I go the budget method and paint my hives with discount paint or gargage sale paint. Since beekeeping is for fun with me I do as much as I can with my 4 yr old daughter. Last winter building and painting equipment was our inside projects. I put a good base coat on and let her have them from there. Some sides have big flowers others have big bees. The bees don't even seem to notice. Beekeeping is a great hobby to get your family involved in; there is something for every one to do!


----------



## hoosierhiver (Feb 27, 2003)

i've got hives of many colors intentionally,i think it helps give each hive a little more individual personality,i even paint designs on them(stars,giant bees,spirals).this all may help with drifting,but i know my mind is prone to drifting too, and if i'm working a row of hives and one has a problem or needs a super or something, i can make a mental note of the color and not get them mixed up.i also have tried color coating by race,all my buckfast are in orange boxes.have fun!


----------



## John Seets (Jan 9, 2003)

I paint all of my hive-top outer covers BLACK in order to absorb the maximum amount of sunlight thereby converting it to heat. Most of you are probably saying "WHAT IS THIS GUY, NUTS??!!" A few years, I would have thought so as well. However, Since I am into making bird houses and their habitats as well, I read an intersting article in some bird house making book or magazine. The short of it is that some people were trying to build the perfect Blue Bird bird house. They used light colored paint on the roof of the house. They subsequently found that IN THE SUN, the house was too hot and the birds would not nest there. They got some architectural guy who is into heat handling involved. All said and done, they decided to paint the roof BLACK because when the sun heats this surface, the air convection produced draws the air up from underneath in effect COOLING the bird house more efficiently that when NOT doing so. I applied this principal to the outer cover of the hives. To verify, I stuck a thermometer on top of the inner cover on hives with black outers and not black outers. Bear in mind that I use an insulating board between the inner and outer covers of all hives thruout the year. The results showed that the hives WITH the black painted outer covers during 90+ degree days were 10 - 15 degrees COOLER than those with white colored outter cover painted hives. I invite anyone to verify my results.
Thanx.


----------



## Ian (Jan 16, 2003)

Very interesting idea John. I can see that an insulating board/ innner cover would be crutial to your results.

Ian


----------



## jon (Mar 8, 2003)

Hiya All
Interesting to read the letters about painting hives. My mentor in beekeeping used to treat his hives with creosote. I never got in to the habit and decided from the start to not treat or paint my hives. Firstly because of the contaminating aspect, and secondly becaus the Pine or Cedar that all my hives are made from breathes better without paint, and have found (over ten year period) no problem with condensation in the hives. Also, my oldest hives, althoug silver in colour now, are perfect condition. 

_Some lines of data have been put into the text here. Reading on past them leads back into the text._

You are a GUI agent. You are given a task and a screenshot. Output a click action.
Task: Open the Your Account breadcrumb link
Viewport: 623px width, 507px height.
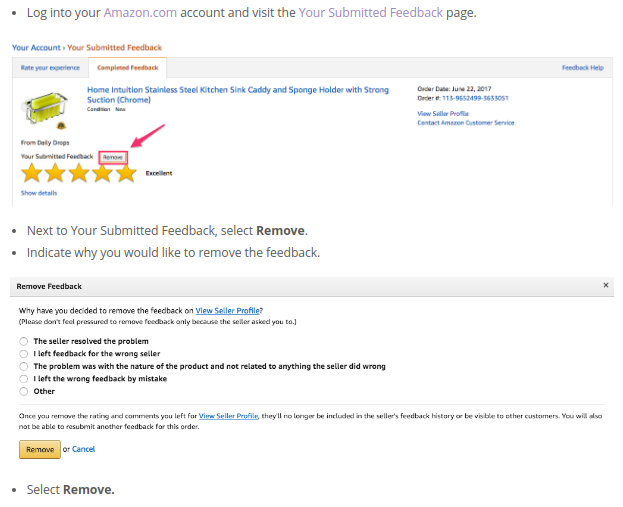pyautogui.click(x=36, y=48)
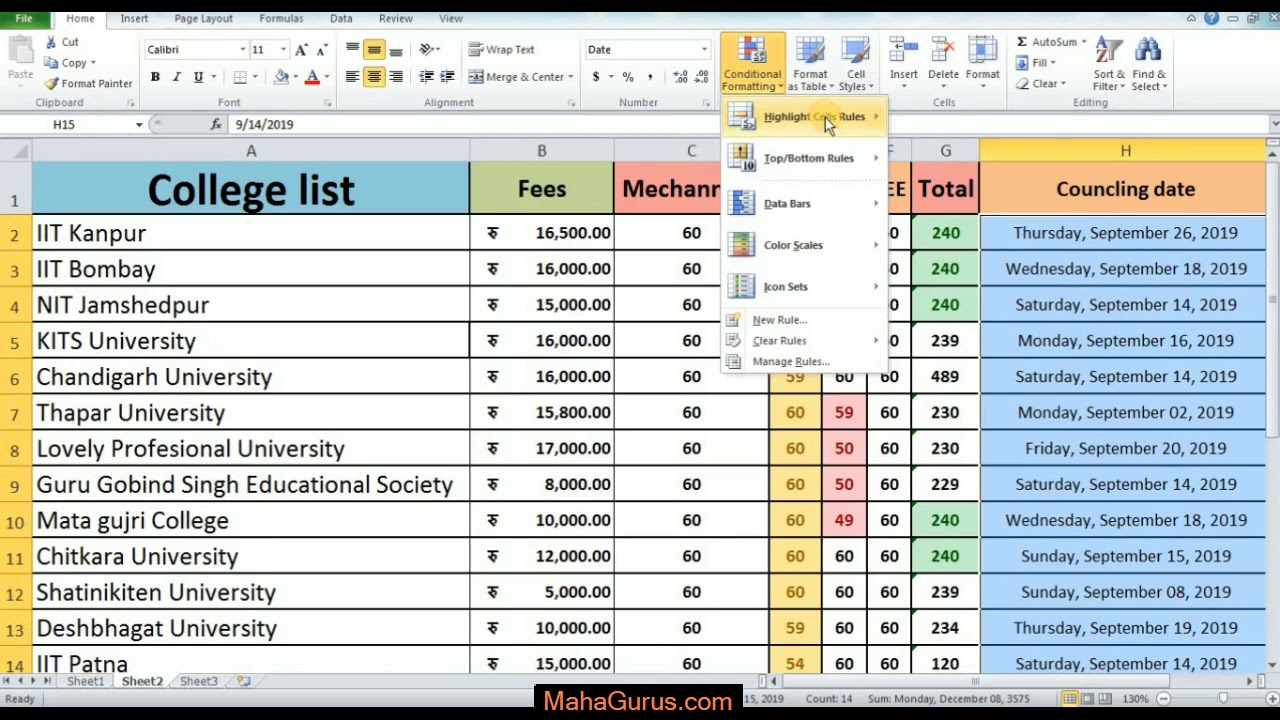Image resolution: width=1280 pixels, height=720 pixels.
Task: Click the Percent Style icon
Action: point(627,77)
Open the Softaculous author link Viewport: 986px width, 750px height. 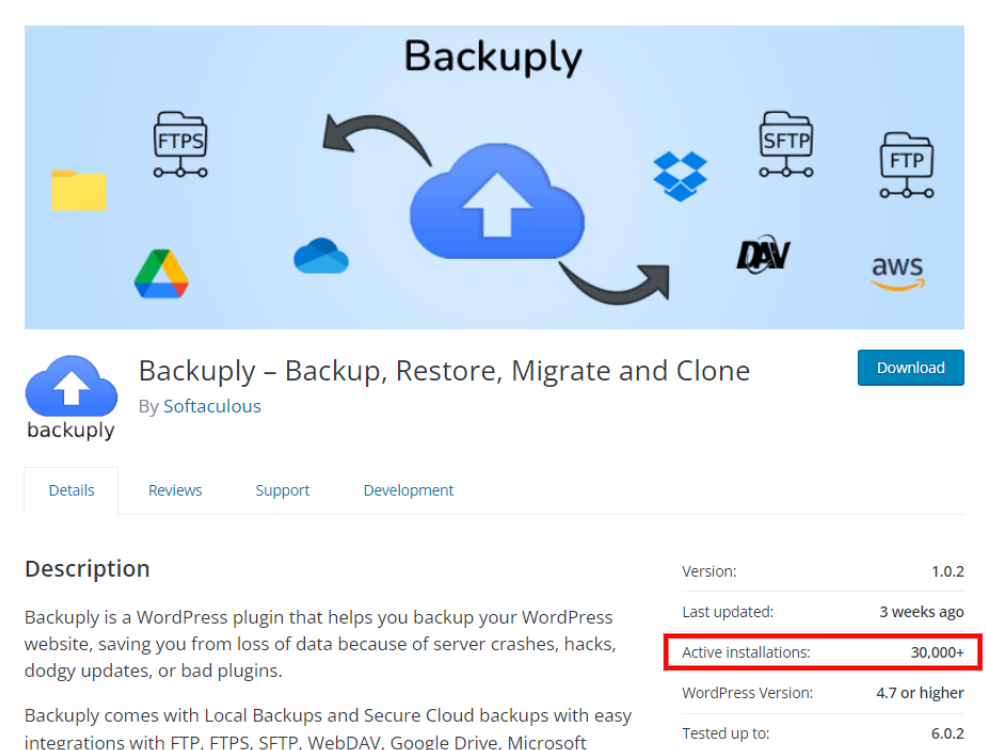click(x=212, y=406)
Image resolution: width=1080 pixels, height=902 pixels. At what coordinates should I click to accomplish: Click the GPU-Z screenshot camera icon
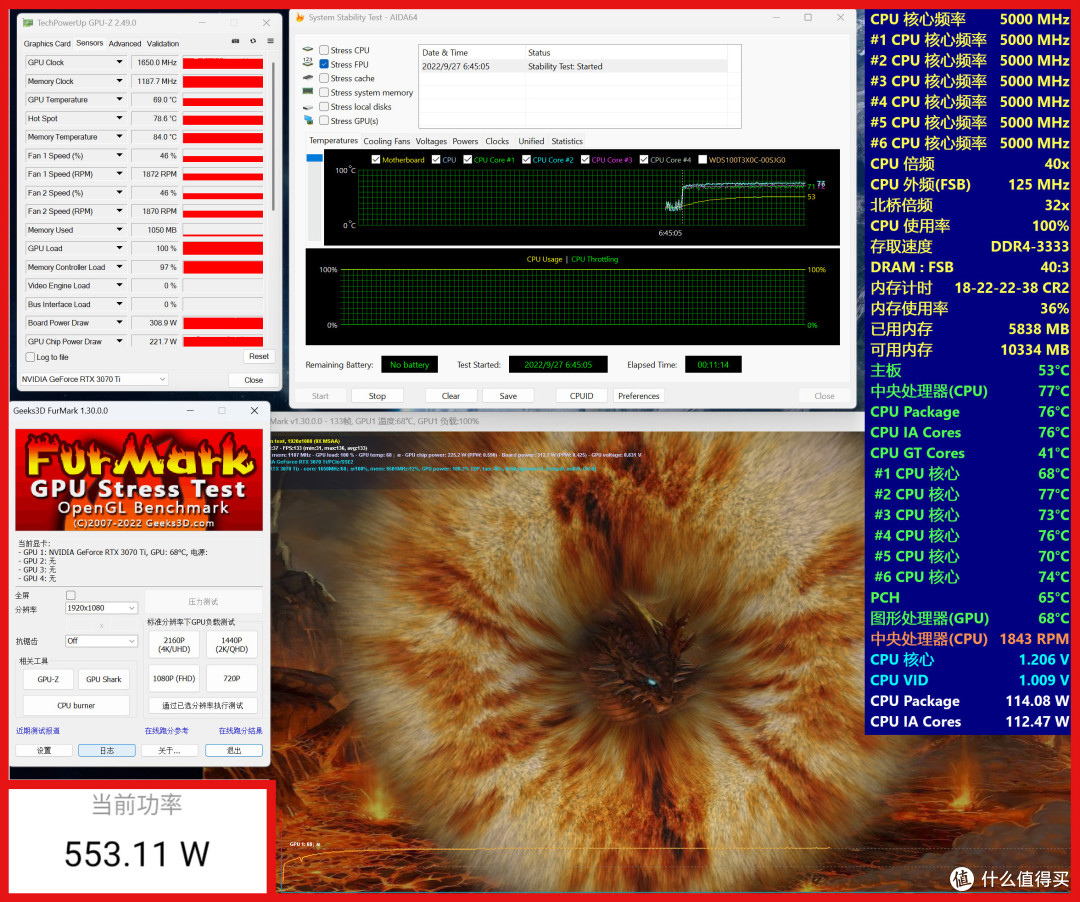(x=235, y=42)
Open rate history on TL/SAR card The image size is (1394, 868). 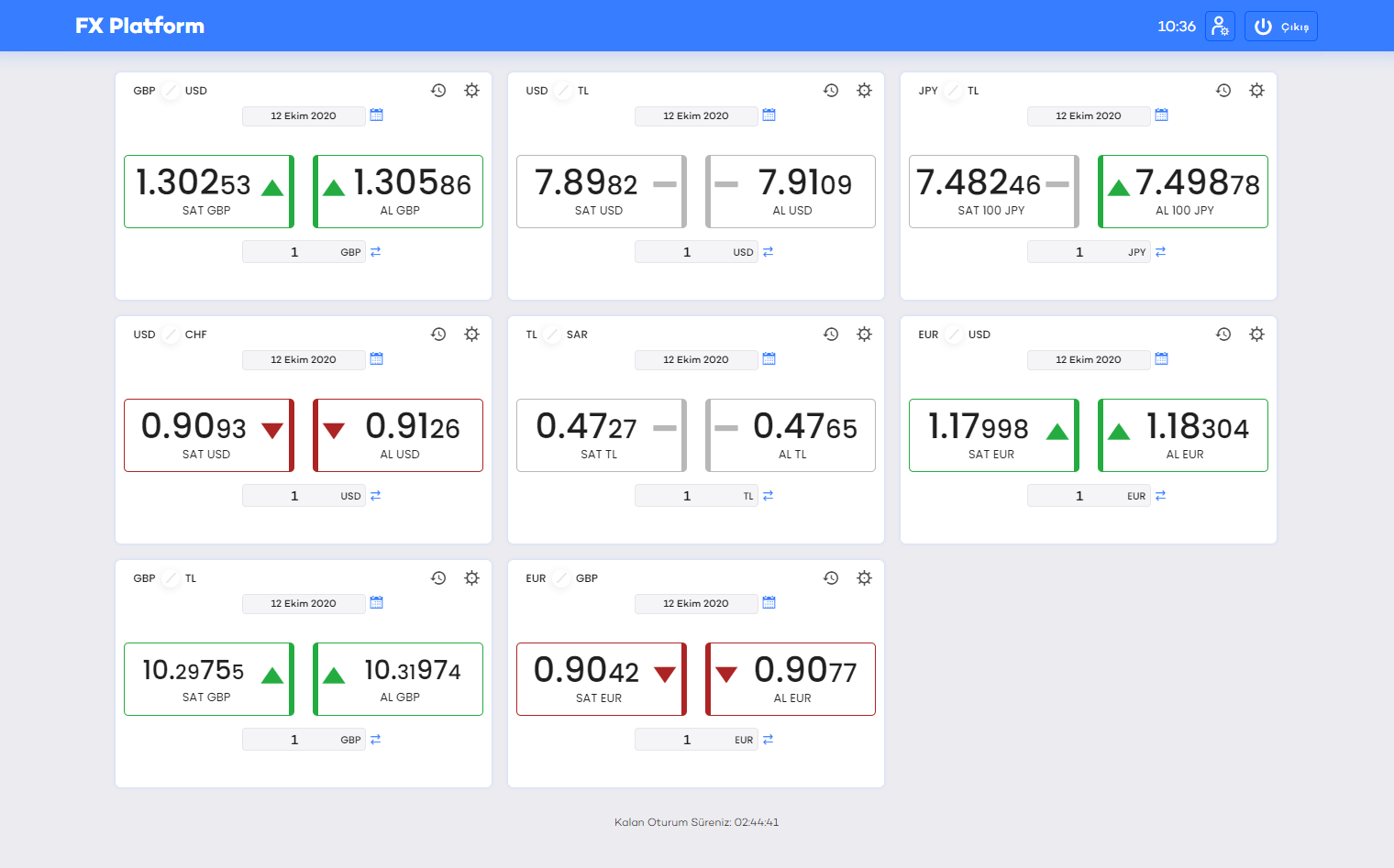pos(831,334)
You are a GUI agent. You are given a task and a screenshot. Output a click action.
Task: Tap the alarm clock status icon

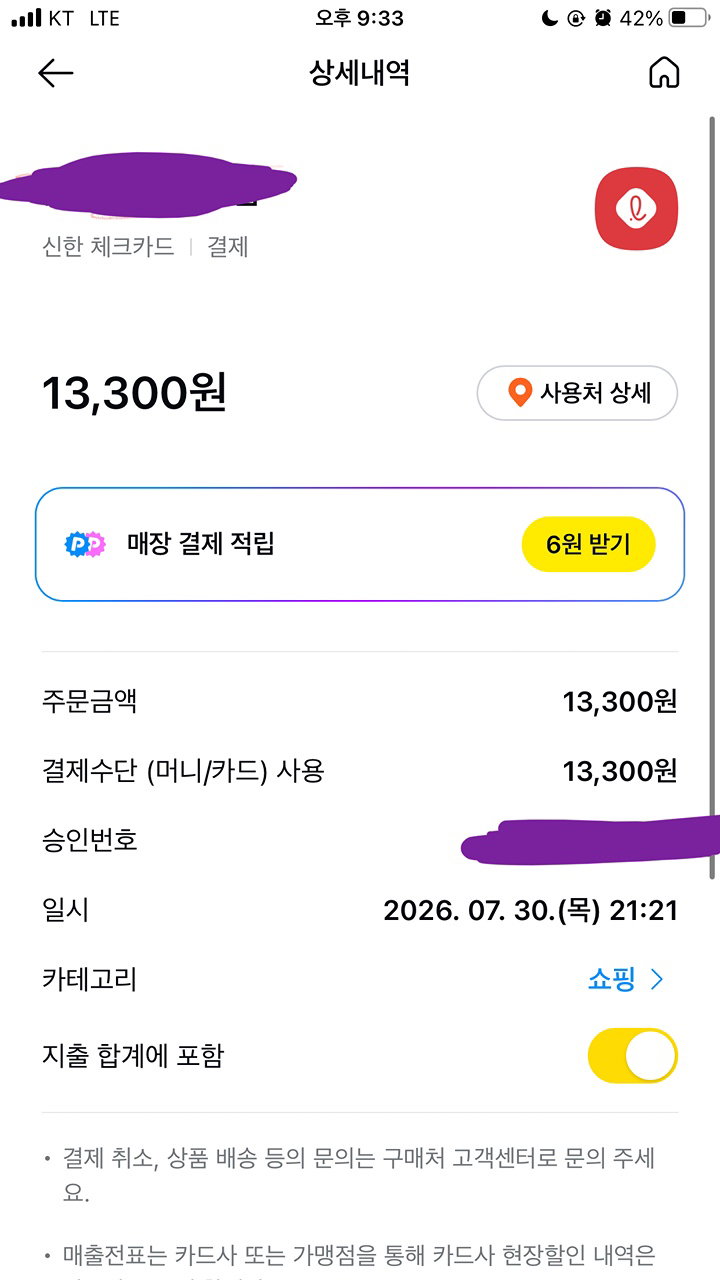(603, 18)
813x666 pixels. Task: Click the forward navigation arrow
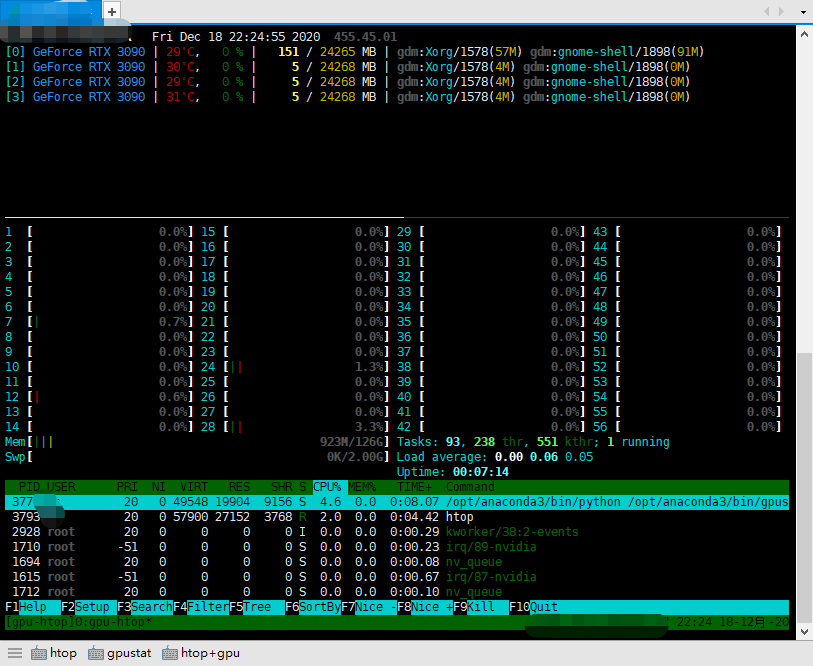[x=780, y=11]
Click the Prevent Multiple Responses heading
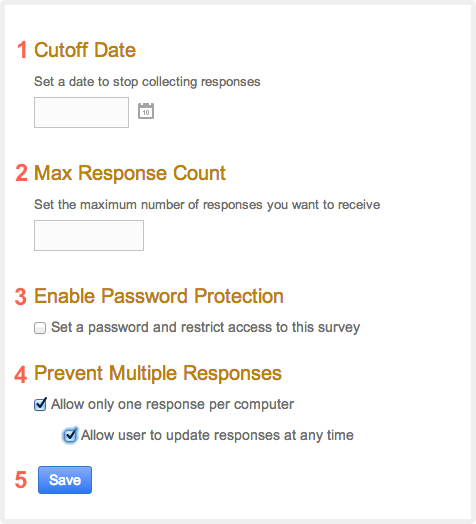Viewport: 476px width, 524px height. (158, 373)
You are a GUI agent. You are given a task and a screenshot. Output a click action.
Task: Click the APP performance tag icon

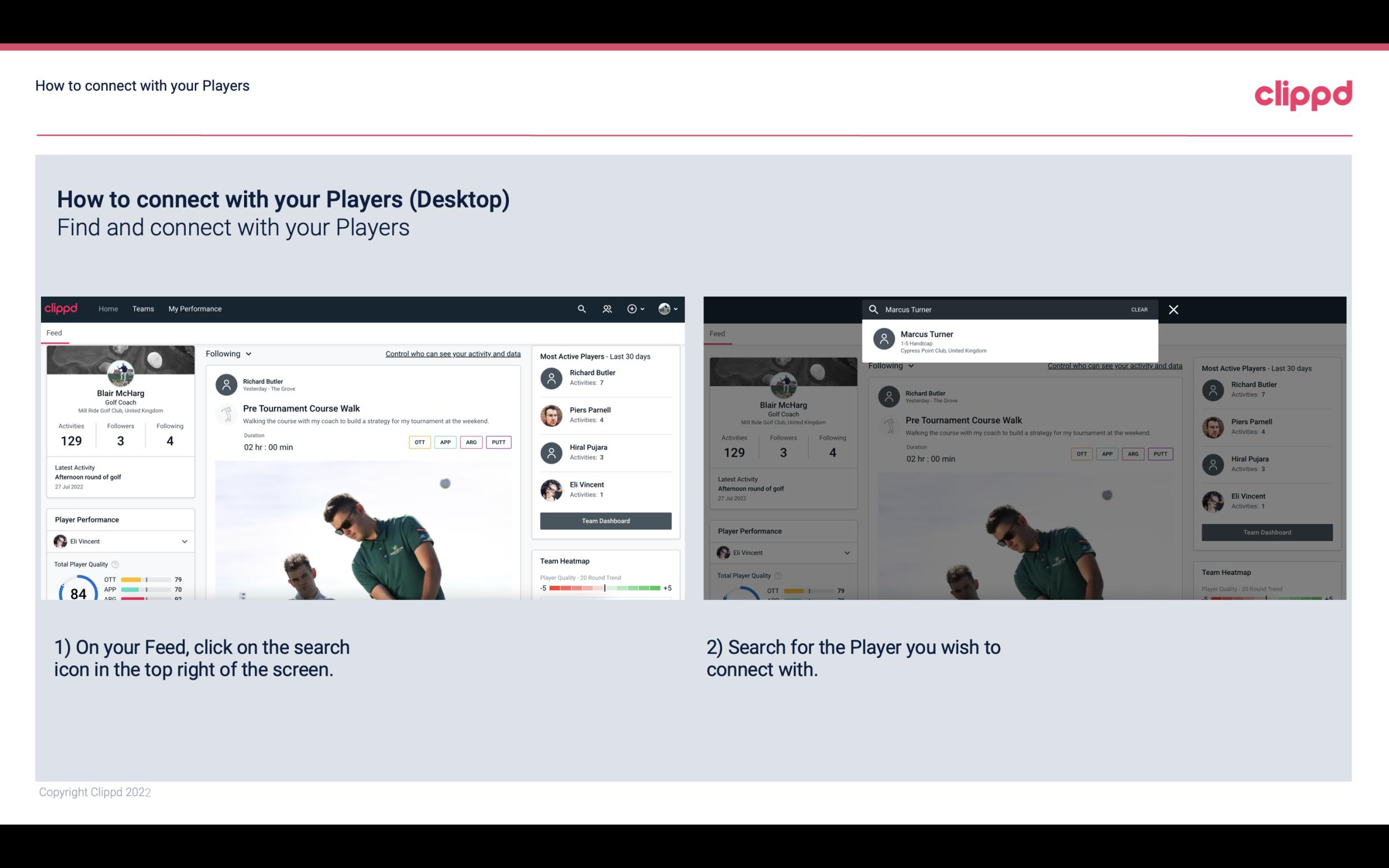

Just thought I would add my two-bits worth...........Jon


----------



## harlond (Jan 14, 2003)

Jon, I'm intrigued by your message. What is the oldest unpainted pine hive you have? I am finishing up a TBH made of cheap white pine from Lowe's, and I was planning to paint it. But the breathability factor (not to mention the labor-savings) seems valuable if the hive will hold up. My hive will have a pitched peak roof with cedar shingles and about 3-4" of overhang on all sides. With a SBB and a topboard with a 5x9" screen vent, topped by the roof, it should have plenty of ventilation. Do you have a view on how well this hive might hold up if I left it unpainted? Thanks.


----------



## BWrangler (Aug 14, 2002)

Hello Harlon and Everyone,

I just finished painting my tbh. I ended up painting both the inside and outside surfaces. I haven't painted the inside of my hives before other than the bottom board.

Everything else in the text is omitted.